The corporate media’s candidate for president made the campaign promise amid calls from her supporters to divest herself of contributions from for-profit prison companies and to reverse the country’s increasingly visible tide of mass incarceration. In doing so she continues to read from the now-familiar script in which she follows Democratic lightning rod Bernie Sanders into the storm of public discontent over stagnant wages, shriveling opportunities and rampant social injustice. Consider it liberal-ish stump-cred for the Democratic nominee-to-be.

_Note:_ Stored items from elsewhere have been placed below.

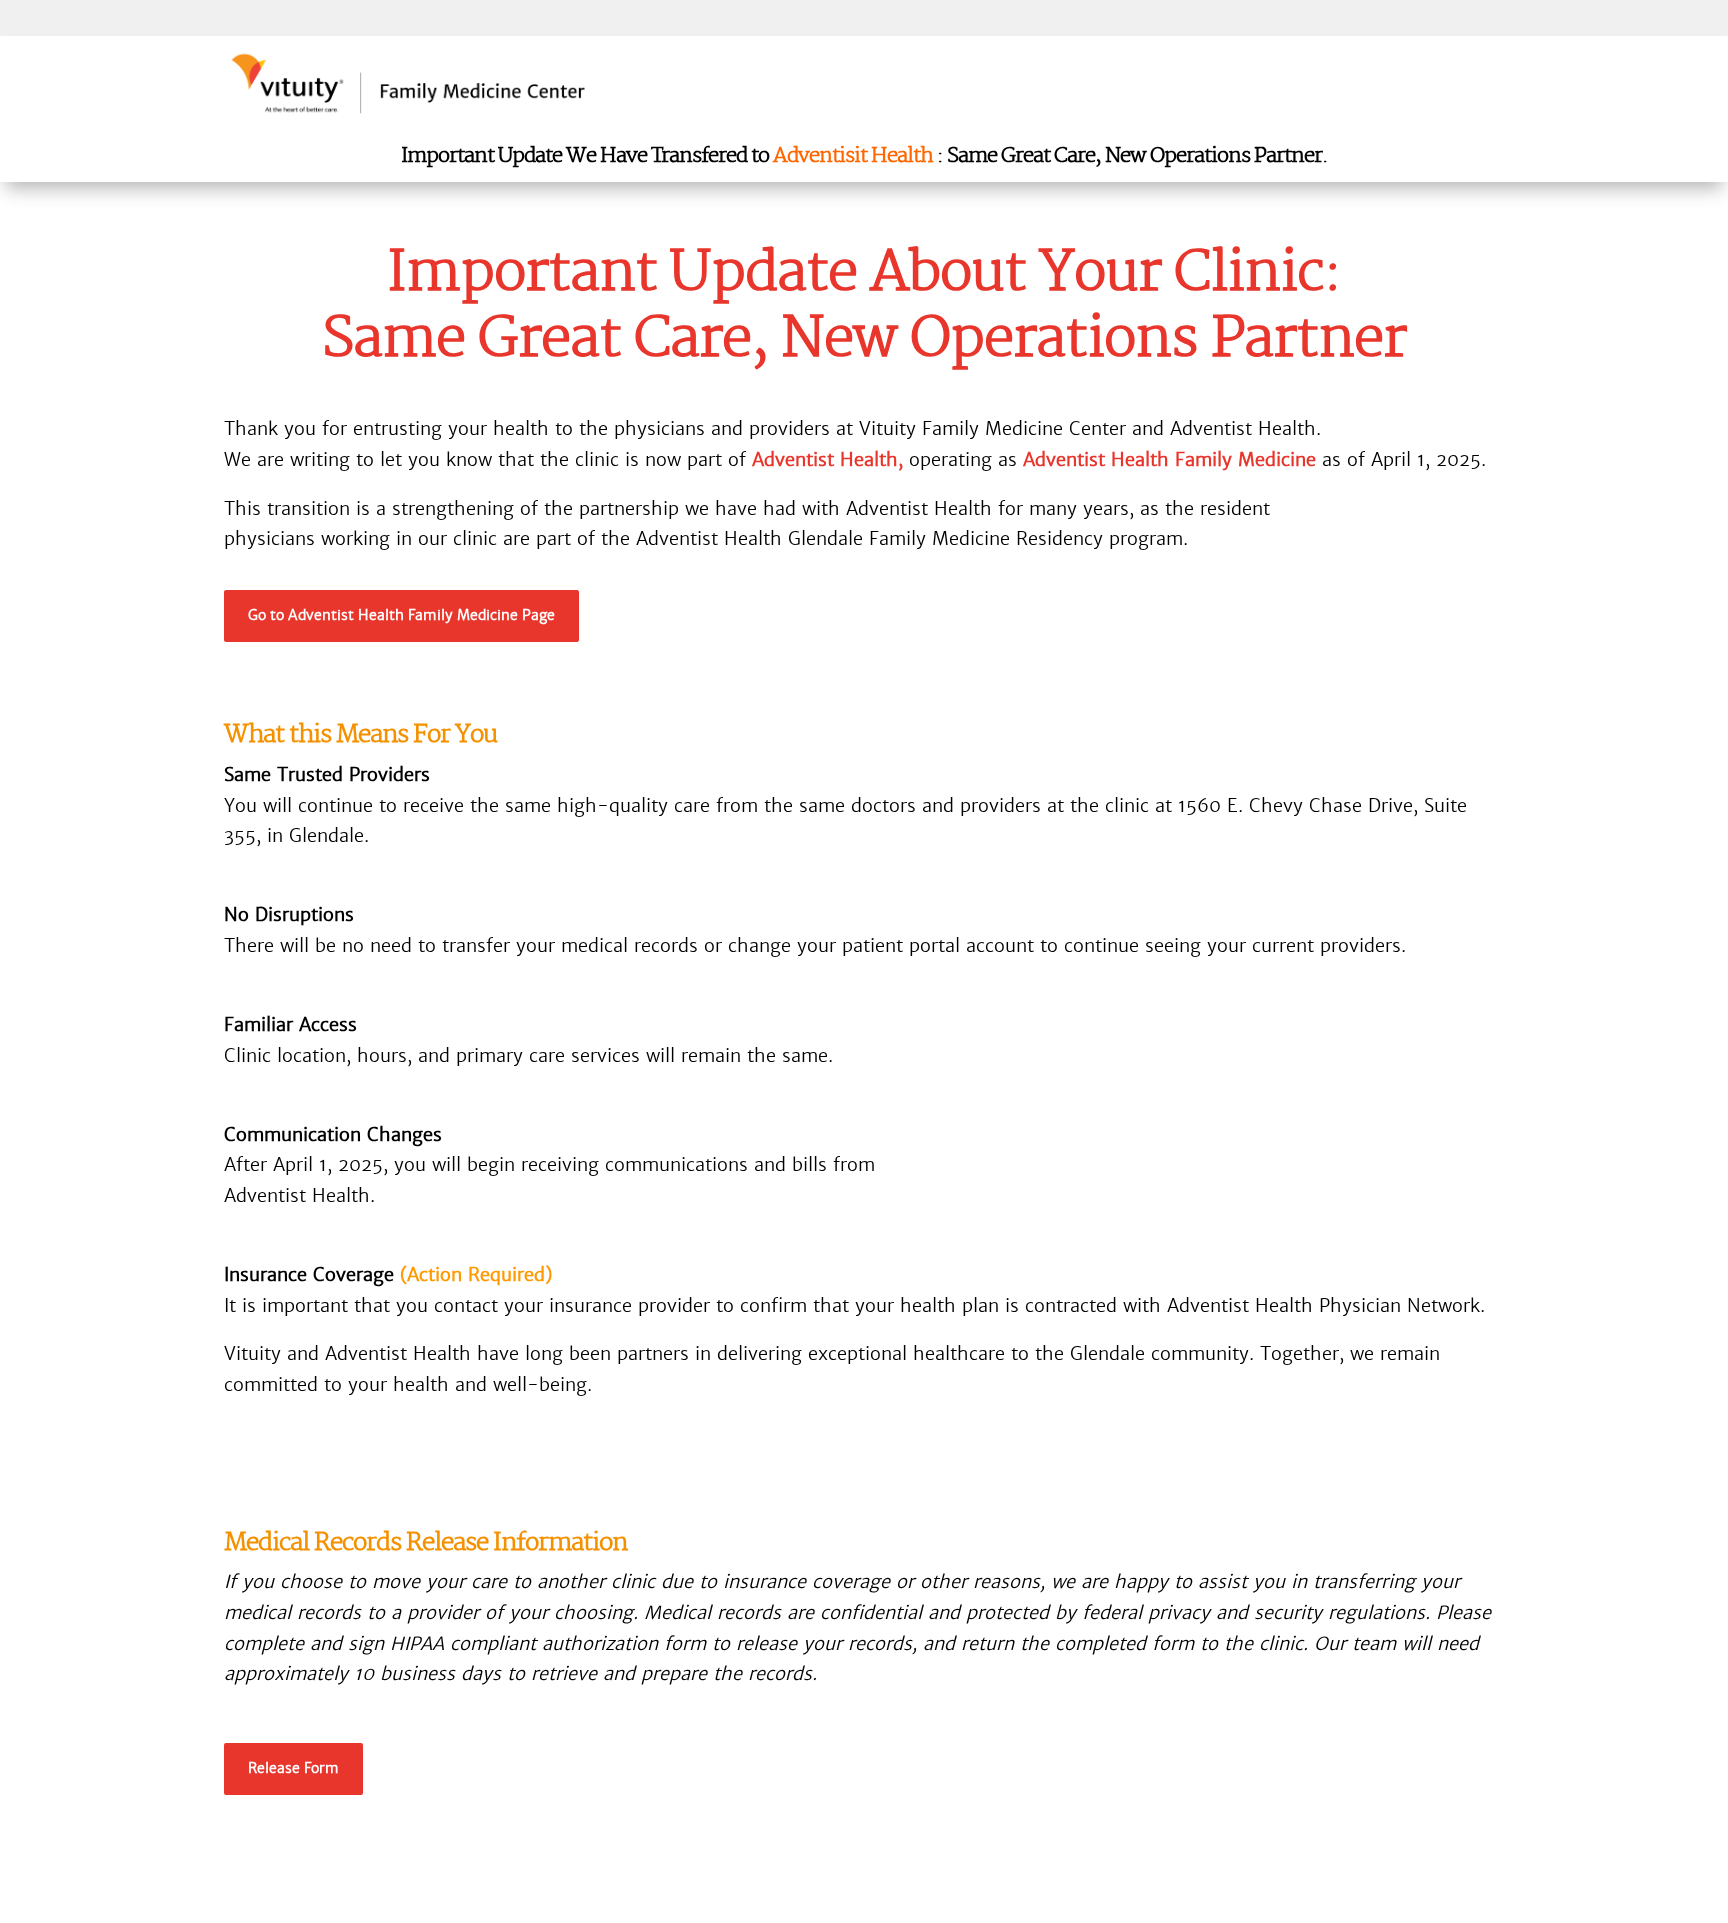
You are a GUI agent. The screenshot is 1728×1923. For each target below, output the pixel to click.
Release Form (293, 1768)
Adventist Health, (827, 459)
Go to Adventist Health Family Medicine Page (401, 615)
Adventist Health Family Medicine (1169, 459)
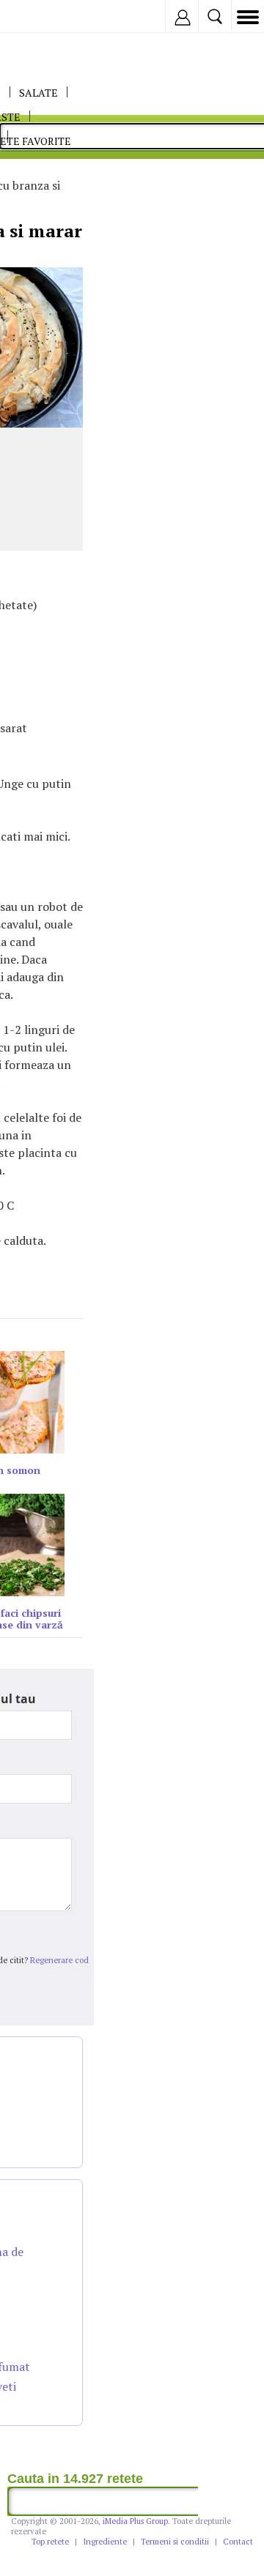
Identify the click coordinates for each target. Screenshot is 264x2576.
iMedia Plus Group (135, 2521)
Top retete (50, 2541)
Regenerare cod (59, 1960)
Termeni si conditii (175, 2541)
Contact (238, 2541)
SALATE (38, 93)
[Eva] (46, 16)
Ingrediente (105, 2541)
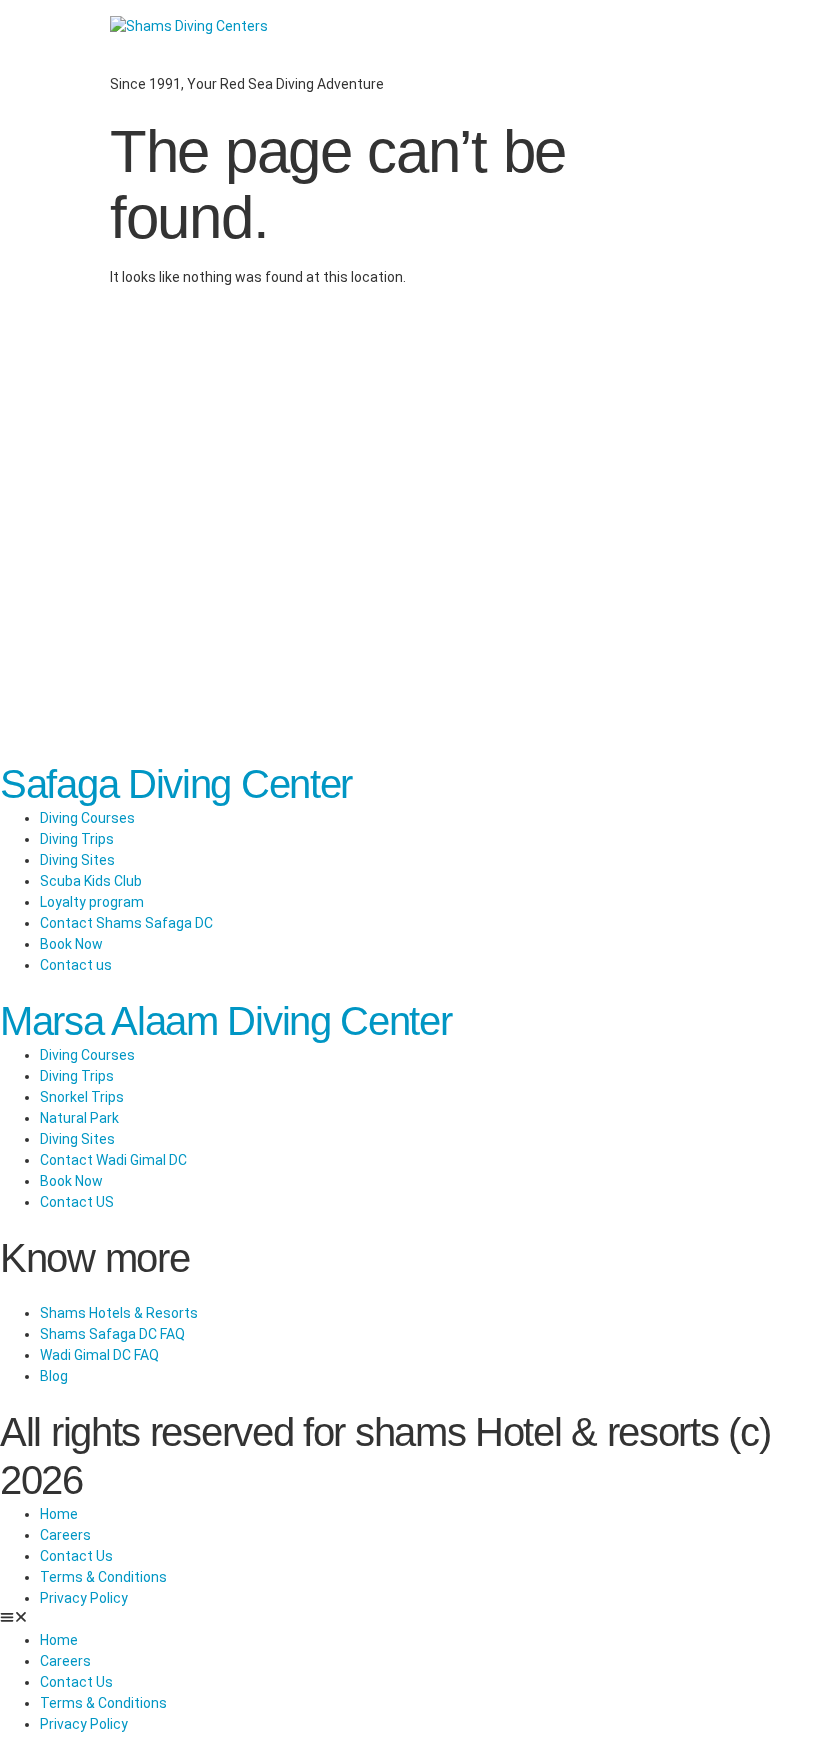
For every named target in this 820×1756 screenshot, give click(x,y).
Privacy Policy (84, 1598)
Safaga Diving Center (176, 784)
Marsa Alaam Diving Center (226, 1021)
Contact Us (76, 1556)
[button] (410, 1619)
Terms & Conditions (103, 1577)
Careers (65, 1535)
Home (59, 1514)
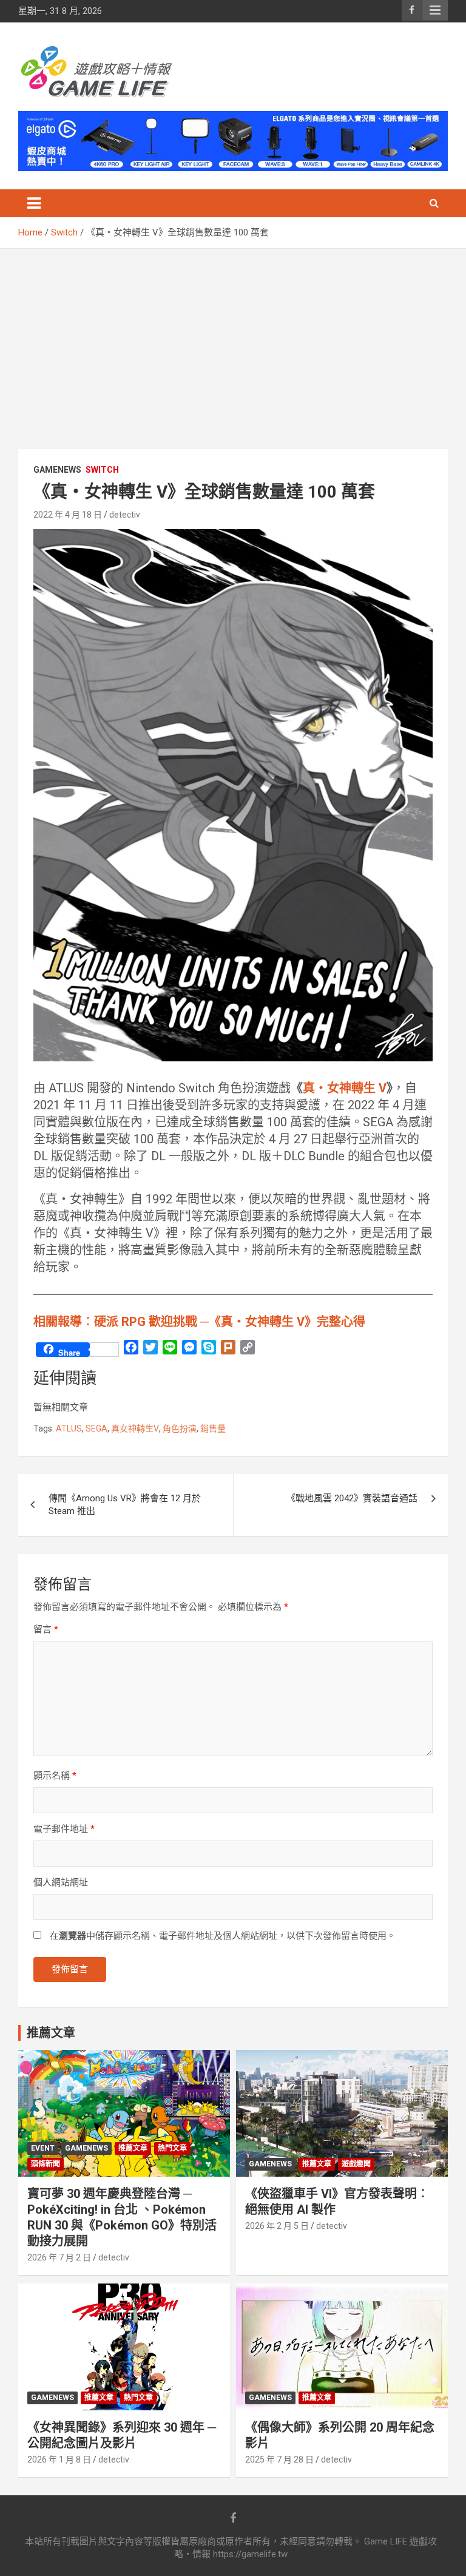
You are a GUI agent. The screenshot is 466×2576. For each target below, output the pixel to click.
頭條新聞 (45, 2164)
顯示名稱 (54, 1775)
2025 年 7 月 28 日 (279, 2459)
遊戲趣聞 (356, 2164)
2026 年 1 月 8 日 (59, 2459)
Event (43, 2148)
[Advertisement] (233, 340)
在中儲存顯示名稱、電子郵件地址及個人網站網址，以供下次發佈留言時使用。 (223, 1935)
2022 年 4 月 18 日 (67, 514)
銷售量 (213, 1428)
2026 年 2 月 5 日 (277, 2226)
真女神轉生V (135, 1428)
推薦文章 (132, 2148)
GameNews (57, 470)
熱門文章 (172, 2148)
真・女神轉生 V (345, 1088)
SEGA (96, 1428)
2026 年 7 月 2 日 (59, 2257)
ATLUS (69, 1428)
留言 (45, 1629)
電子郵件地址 (64, 1829)
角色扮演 (180, 1428)
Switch (102, 470)
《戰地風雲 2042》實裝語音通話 (351, 1498)
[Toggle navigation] (34, 203)
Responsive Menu (435, 10)
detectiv (124, 514)
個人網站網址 (60, 1882)
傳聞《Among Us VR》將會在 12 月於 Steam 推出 (125, 1504)
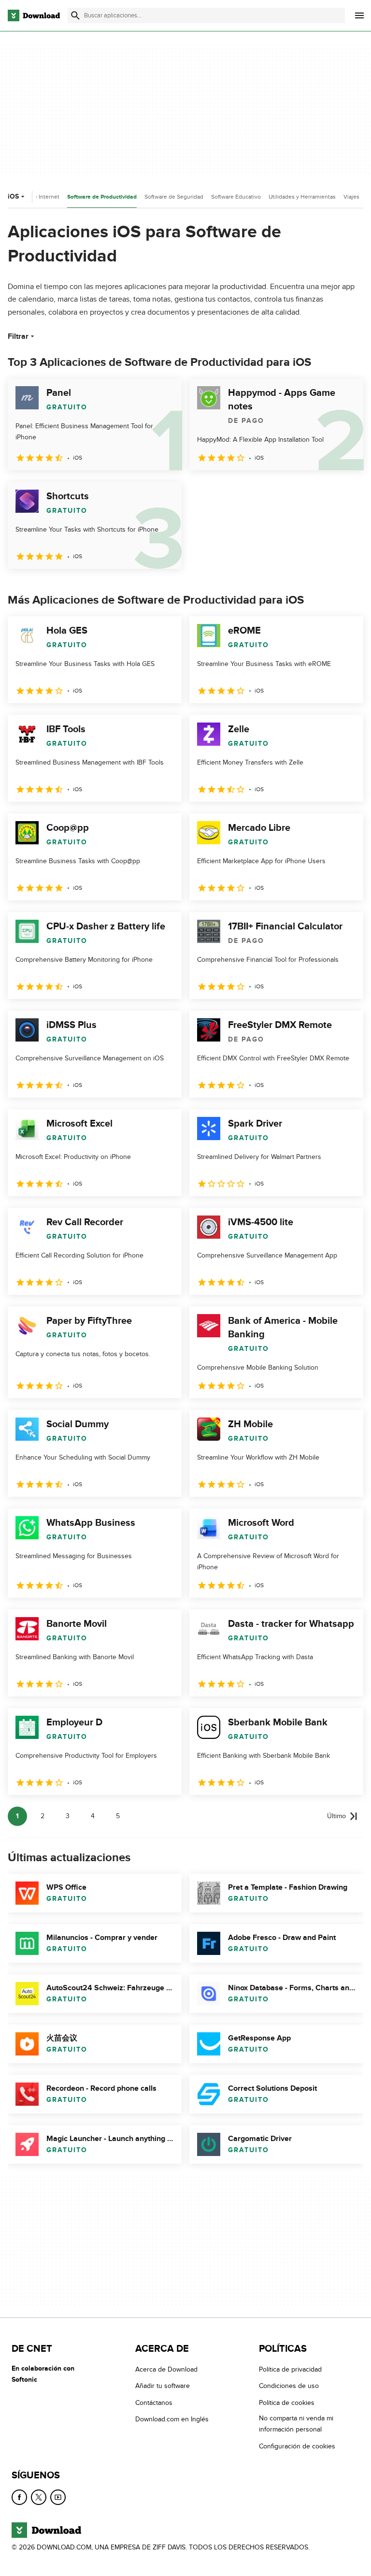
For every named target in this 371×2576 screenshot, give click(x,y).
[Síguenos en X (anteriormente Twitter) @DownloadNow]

Clinton, however, whose One-Percent ties are unassailable, is beside the point, as is the presidential election itself. The ruling class will continue to rule. Worthy of our notice, though, is the grim reality beneath the political rhetoric. That is, you and I now live in a country that countenances prisons-for-profit. Absurd as it is, this phenomenon is not an aberration, not a wacky scheme that popped up someplace and has caught the nation’s momentary attention. Privatized prisons are symptomatic and are an inevitable development in an economy where public monies constitute almost the only keg left to tap. Our schools, our water supply, the pensions of public employees—these erstwhile public obligations now constitute cash cows for each state’s corporate elite.
Whatever the promises of politicians, this economic reality is not going away but will only intensify as the global Ponzi scheme accelerates toward the cliff. Unless sufficient numbers of citizens openly reject this economic system and its political theater, we are guaranteed a state in which public affairs remain a private affair.